Why This Round Matters More Than a Single Startup

I treat Velocity’s Series A as a positioning bet on who gets to intermediate stablecoin settlement at the enterprise layer. The threshold that matters is whether these platforms can turn “stablecoin payments” into a repeatable operating model with bank connectivity, custody, and compliance that procurement teams can sign off on.

The real test is whether Velocity names concrete banking, custody, or payments partners and clarifies which stablecoins and blockchains it supports. If it standardizes around a small set of rails, it signals a push for reliability and scale.
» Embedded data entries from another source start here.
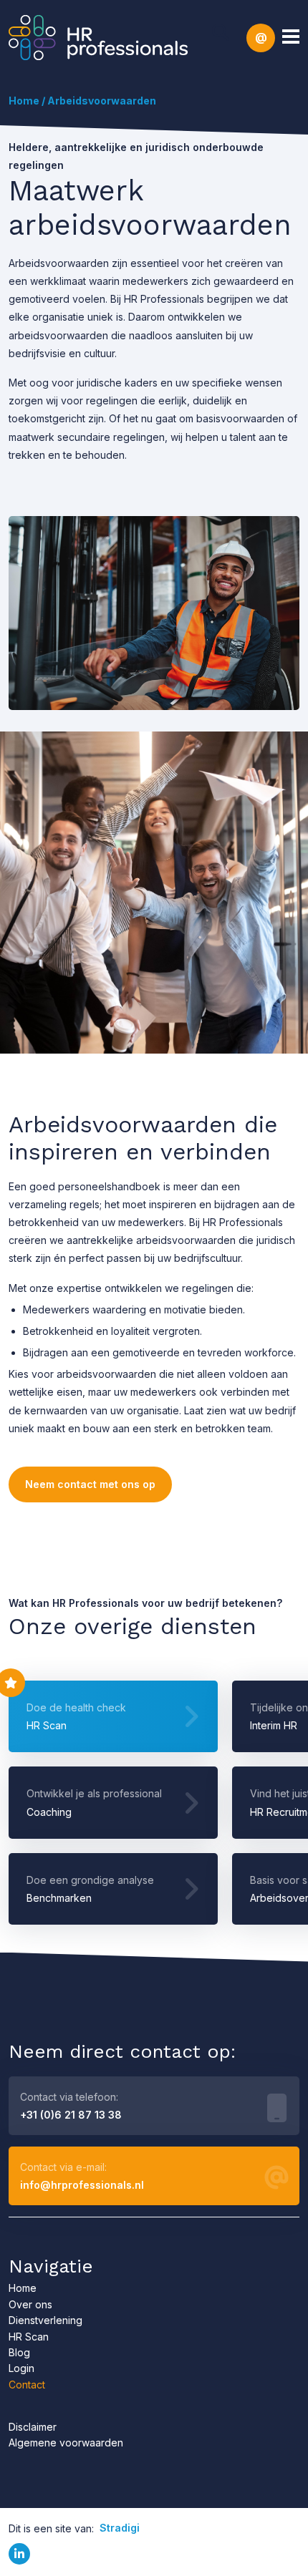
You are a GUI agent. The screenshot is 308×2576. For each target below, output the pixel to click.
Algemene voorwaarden (66, 2442)
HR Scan (29, 2336)
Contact (27, 2384)
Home (24, 100)
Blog (19, 2352)
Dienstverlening (45, 2320)
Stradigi (120, 2528)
If it stays chain-agnostic, it is optimizing for coverage and optionality. Either way, the next product launches tied to treasury operations and compliance tooling will show whether this is becoming distribution-led infrastructure or just another software layer, and follow-on 2026 raises like OpenFX and Trace Finance will confirm whether capital inflows are turning this into a structural buildout of real-world payment rails.